Tue. Feb 25th, 2020

MoU KPBU Bandara Komodo Ditandatangani 7 Februari

Bandara Komodo di Labuan Bajo, Nusa Tenggara Timur. Sumber gambar: BKIP Kemenhub.

                                   

Penandatanganan MoU Pengembangan Bandara Komodo dengan dengan skema Kerja Sama Pemerintah dan Badan Usaha (KPBU) antara pemerintah dengan Konsorsium pemenang lelang akan dilaksanakan 7 Februari 2020. Demikian diungkapkan Menteri Perhubungan, Budi Karya Sumadi pada Ahad (29/1/2020) kemarin.

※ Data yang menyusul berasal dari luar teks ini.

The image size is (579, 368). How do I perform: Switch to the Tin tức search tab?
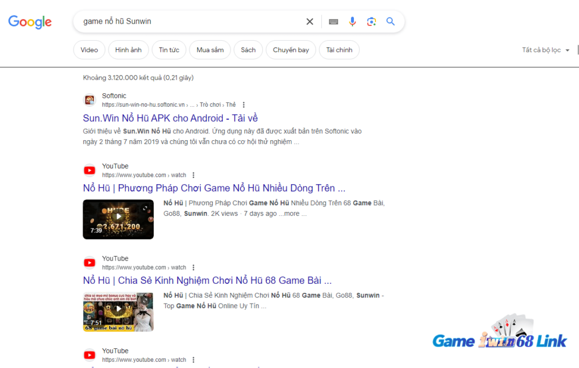tap(169, 50)
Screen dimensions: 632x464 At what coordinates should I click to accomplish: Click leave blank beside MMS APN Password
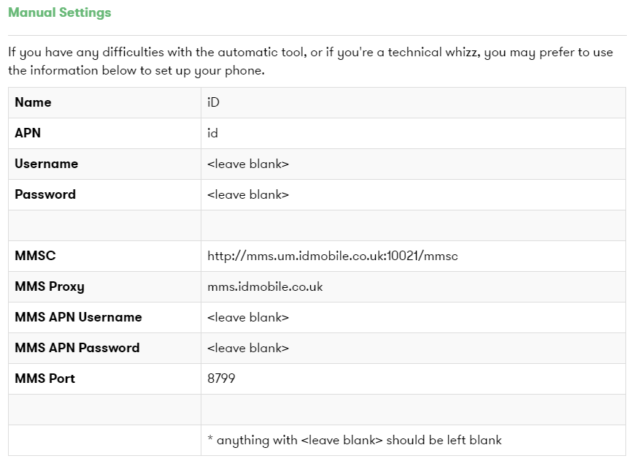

Pemenang lelang tersebut adalah Konsorsium CAS yang terdiri dari PT. Cardig Aero Service (CAS), Changi Airports International Pte Ltd. (CAI) dan Changi Airports MENA Pte Ltd.

Budi berharap, bandara yang terletak di Labuan Bajo, Nusa Tenggara Timur ini dapat semakin meningkatkan kualitas pelayanan dengan dilakukannya KPBU.

Menurutnya, Bandara Komodo akan menjadi pintu gerbang menuju Labuan Bajo, yang menjadi salah satu daerah dari lima destinasi wisata super prioritas atau 5 Bali Baru yang tengah disiapkan Pemerintah.

Nilai investasi untuk pengelolaan Bandara Komodo sebesar Rp1,2triliun dan estimasi total nilai biaya operasional selama 25 tahun Rp5,7triliun.

Melalui KPBU ini, Konsorsium CAS akan merancang, membangun, dan membiayai pembangunan fasilitas sisi darat, udara, dan pendukung. Mereka akan mengoperasikan dan memelihara Bandara Komodo beserta seluruh infrastruktur dan fasilitasnya selama 25 tahun ke depan.

Pengembangan dilakukan mulai dari landas pacu sepanjang 2.250 meter menjadi 2.750 meter dan perluasan apron akan diperluas menjadi 20.200 meter persegi untuk sisi udara.

Sementara sisi darat, terminal domestik diperluas menjadi 6.500 meter persegi, pembangunan terminal internasional seluas 5.538 meter persegi, pembangunan terminal kargo seluas 2.860 meter persegi, serta pembangunan beberapa fasilitas pendukung lainnya.

Konsorsium CAS ditargetkan akan meningkatkan jumlah penumpang sampai dengan 4.000.000 orang pertahun dan kargo sebesar 3.500 ton pada tahun 2044.

Saat masa kerja sama berakhir, konsorsium tersebut wajib Menyerahkan seluruh infrastruktur dan fasilitas bandara tersebut kepada penanggung jawab proyek kerja sama (PJPK), dalam hal ini Dirjen Perhubungan Udara.

Selanjutnya, konsorsium itu memiliki kewajiban membayar konsesi dimuka sebesar Rp5miliar. Konsorsium juga wajib membayar konsesi tahunan dari pendapatan Bandara Komodo sebesar 2,5%. Pembayaran dilakukan bertahap dua kali setiap tahun, yang kemudian akan meningkat per tahun dengan kenaikan 5% dari biaya konsesi tahun sebelumnya. Mereka juga harus membayar Clawback sebesar 50%.